The millisecond-scale time separations between pulses in Jovian lightning closely resemble the time scales observed during the initiation of terrestrial intracloud lightning. The power law distribution of interpulse intervals and the occurrence of highly regular pulse sequences strongly support the hypothesis of step-like channel extension. The findings contradict the scenario of multi-stroke lightning flashes as the primary source of the observed signals, given the much shorter intervals between pulses compared to terrestrial multi-stroke lightning. The similarity in time scales between Jovian and terrestrial intracloud lightning initiation suggests analogous physical processes are at play. The breakdown fields calculated for Jovian water clouds are comparable to those observed in terrestrial thunderclouds, further supporting the parallel between the two phenomena. The estimated lengths of the lightning channel steps, based on assumed leader propagation velocities, provide a valuable insight into the spatial scale of lightning initiation processes on Jupiter. The study emphasizes the crucial role of high-resolution data in unveiling the intricate details of planetary lightning, highlighting the advancements made possible by the Juno mission.

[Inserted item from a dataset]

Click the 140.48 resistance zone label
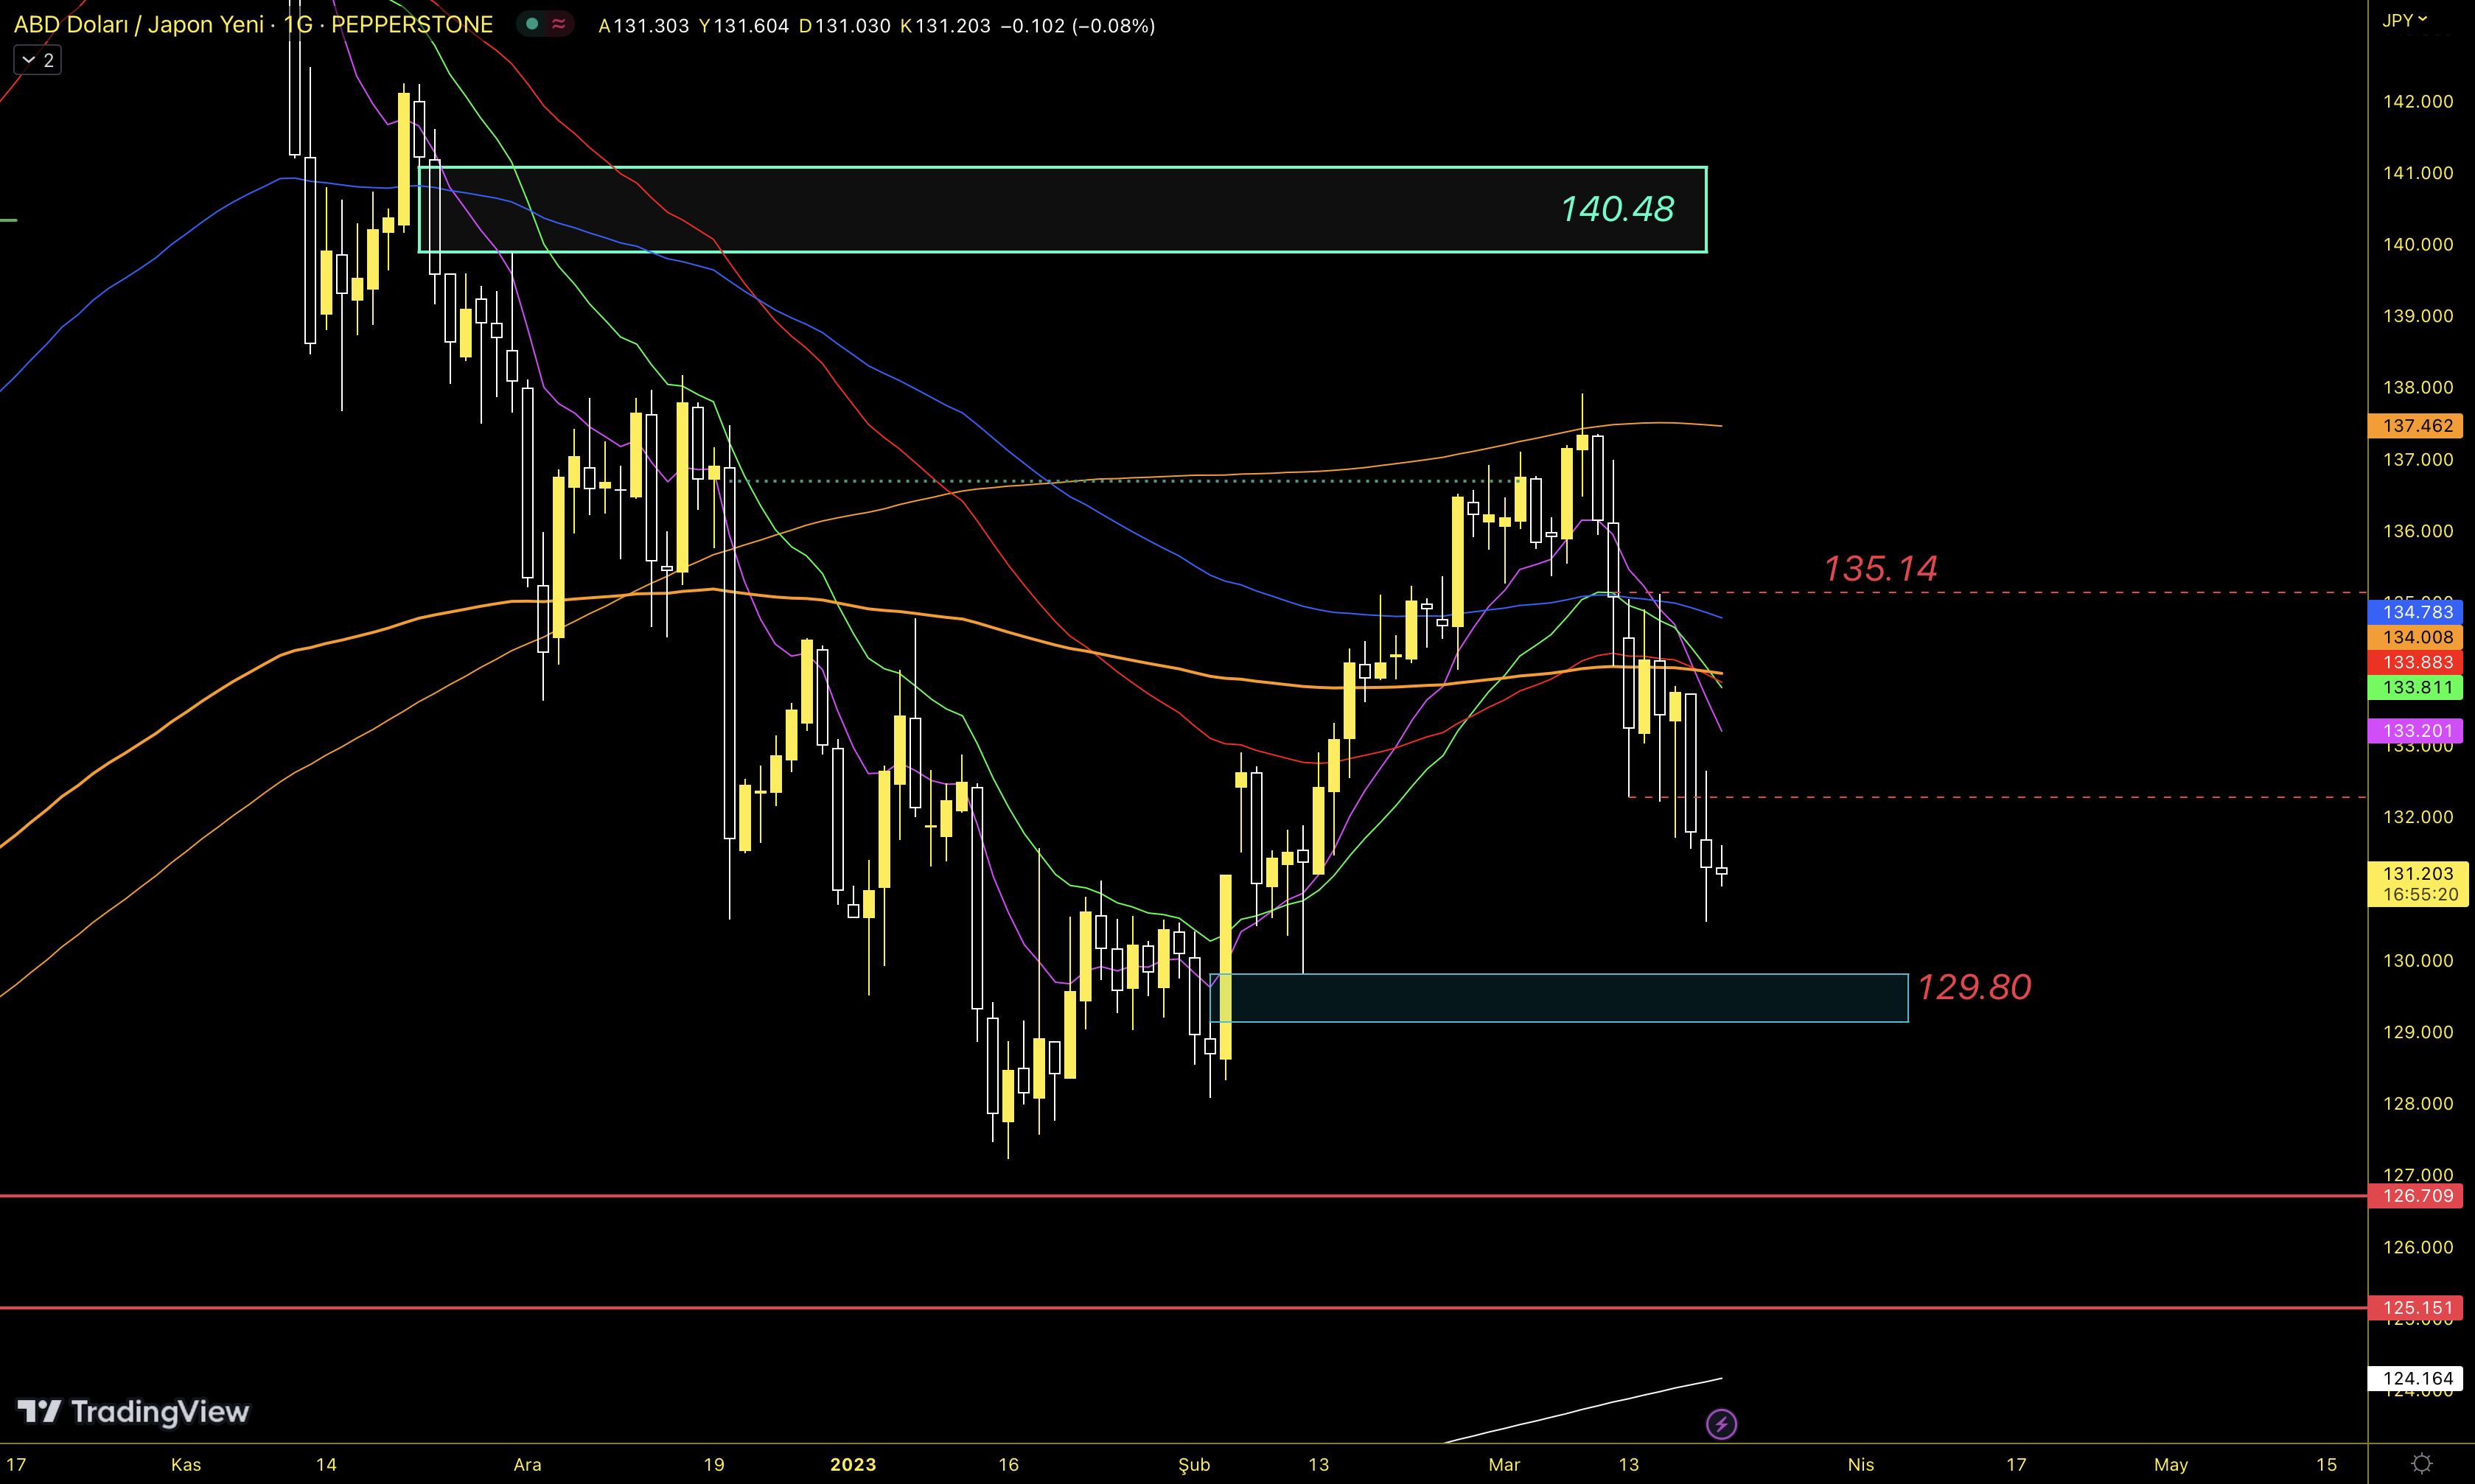2475x1484 pixels. (x=1616, y=209)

This study provides compelling evidence that Jovian lightning exhibits step-like channel extensions similar to terrestrial intracloud lightning initiation. The millisecond-scale time separations between pulses, the power law distribution of interpulse intervals, and the frequent occurrence of regular pulse sequences all support this conclusion. The results highlight the significance of high-temporal-resolution measurements for advancing our understanding of planetary lightning processes. Future research should focus on further investigation of the properties of individual pulses, the influence of atmospheric conditions on the step-like process, and more detailed comparisons with terrestrial lightning data. The advancements made in understanding Jovian lightning could inform and advance models of atmospheric electricity and lightning formation on both terrestrial and extra-terrestrial planets.

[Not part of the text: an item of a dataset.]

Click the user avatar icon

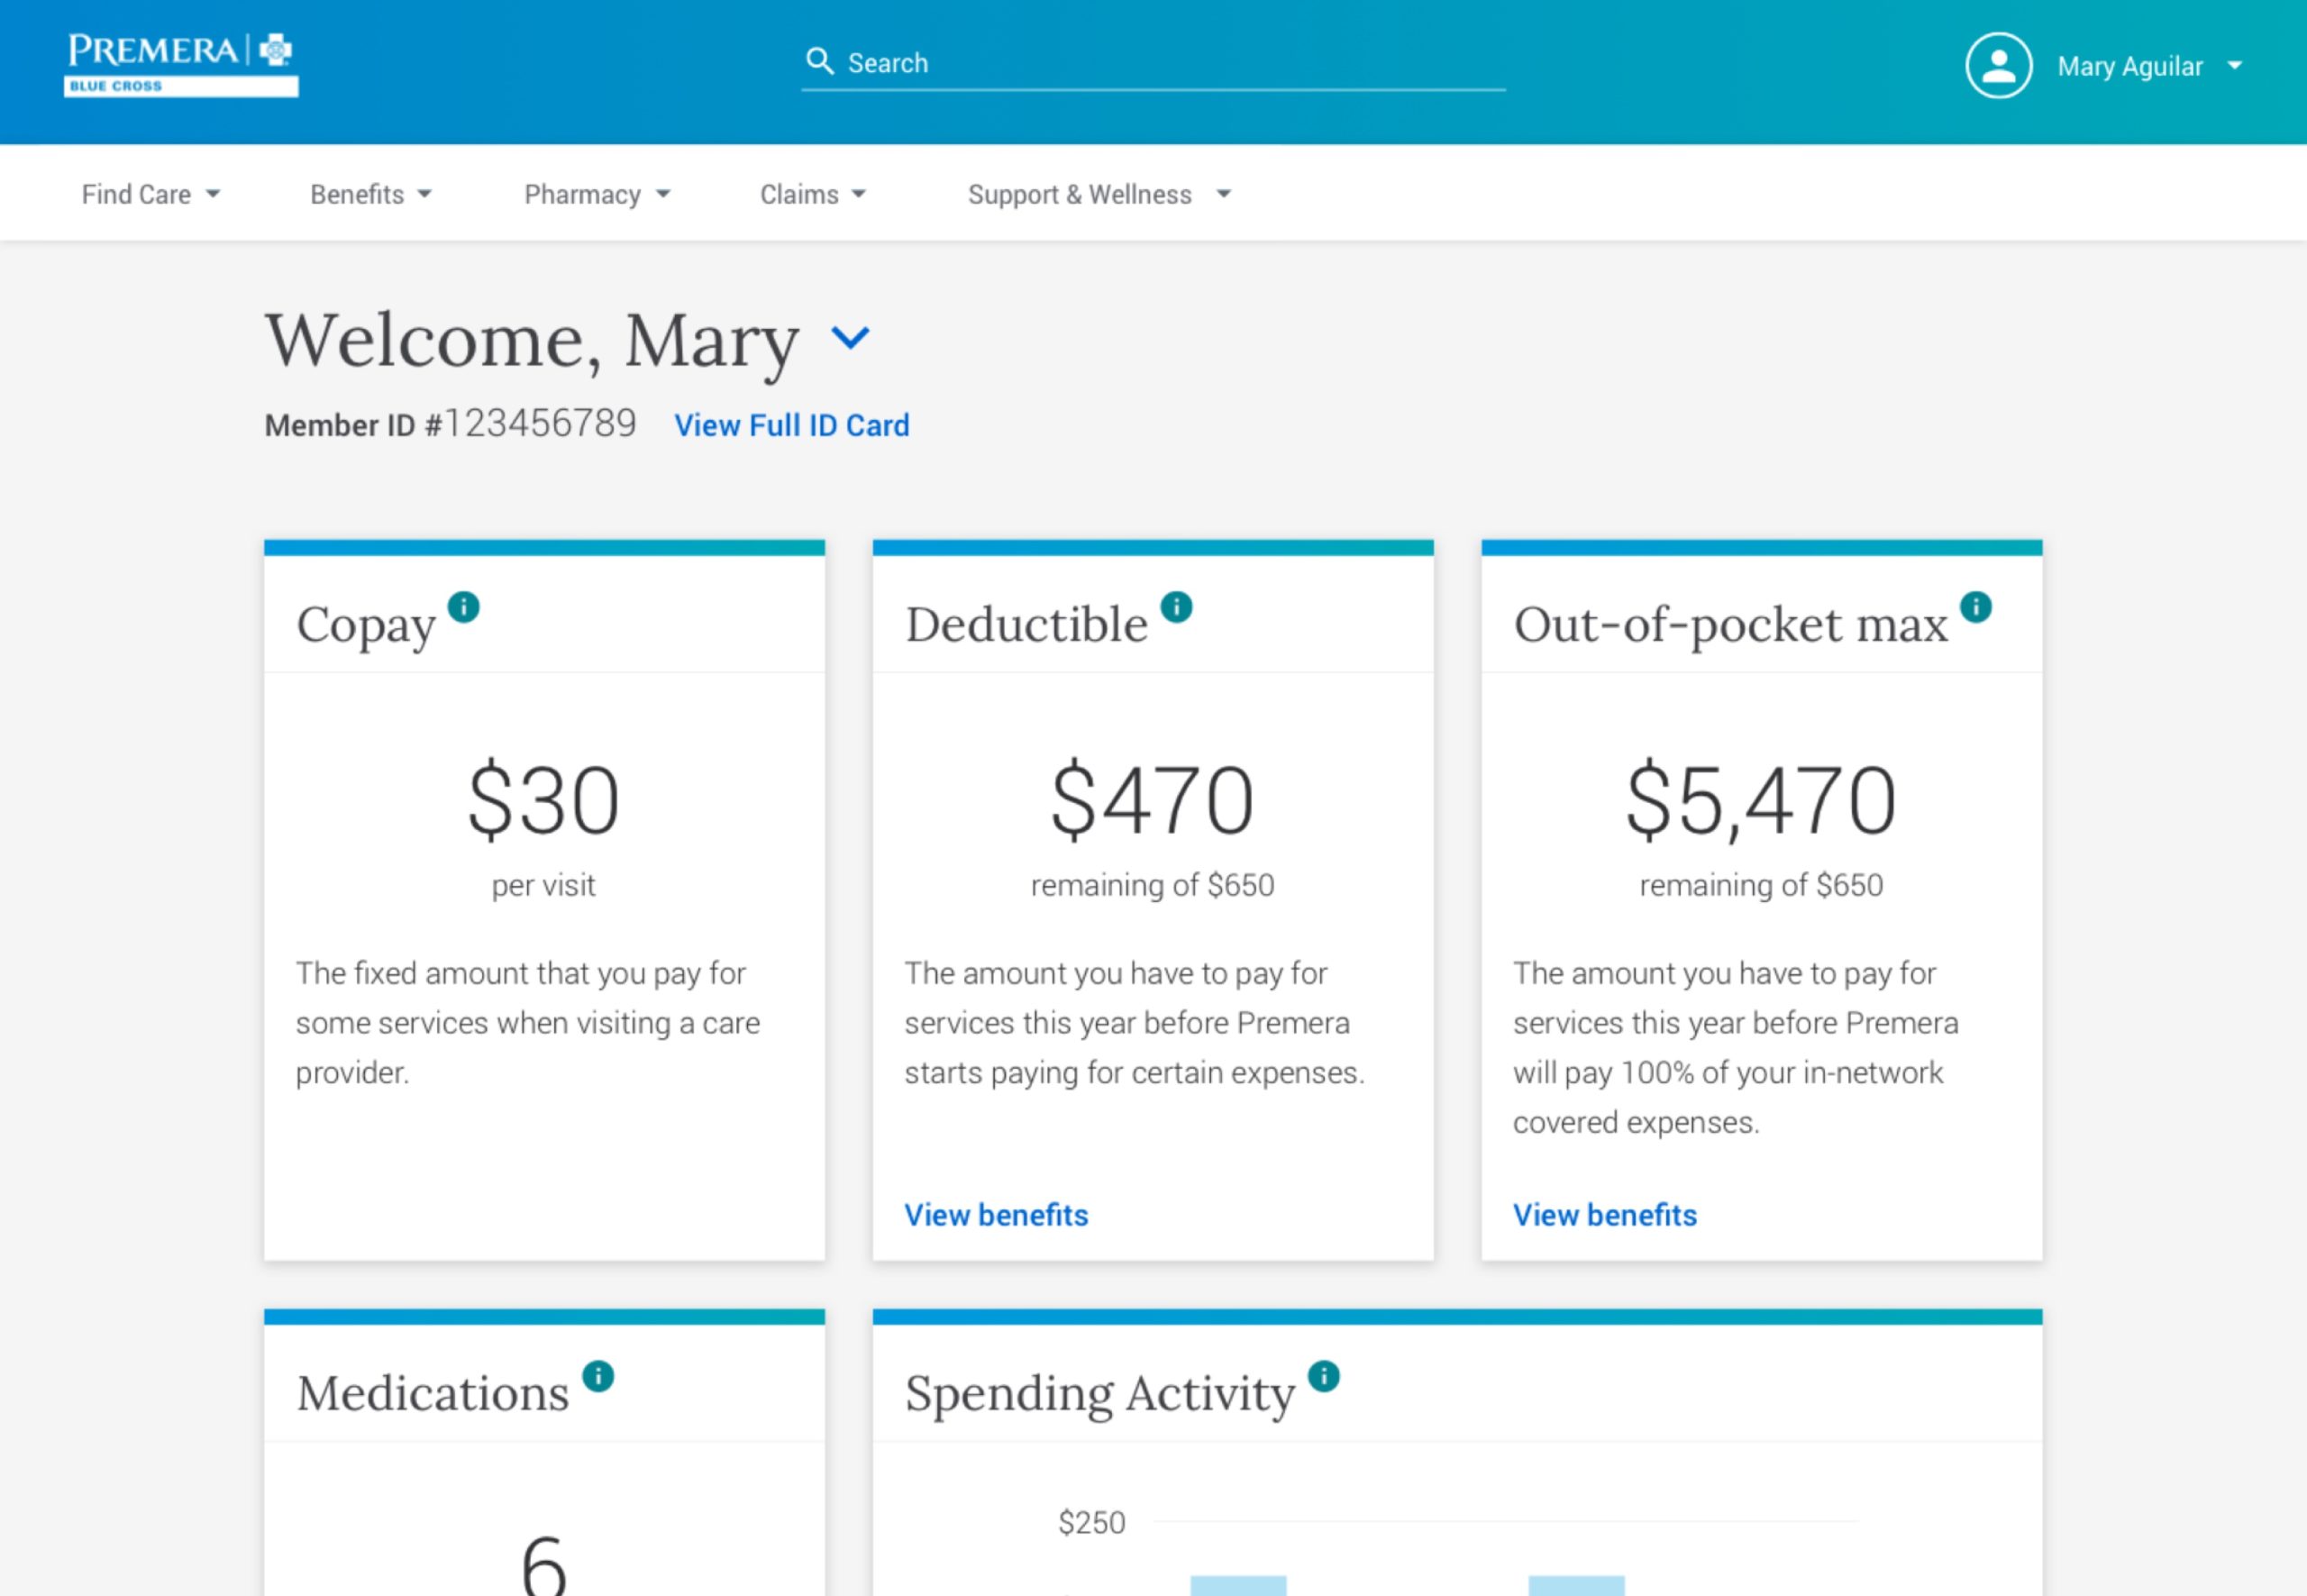[1998, 65]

The study's interpretation relies on the assumption that the average leader propagation velocity in Jovian water clouds is similar to terrestrial intracloud lightning. While this assumption is supported by theoretical considerations and prior studies, it remains a limitation. Additionally, the analysis relies on the visual inspection of waveforms and spectrograms, introducing potential subjective bias. Finally, the inability to directly measure the velocity of individual steps limits the precision of step length estimations. The study acknowledges that the high-frequency portion of the signal might have been attenuated due to the long propagation path below the ionosphere, potentially affecting the completeness of the findings.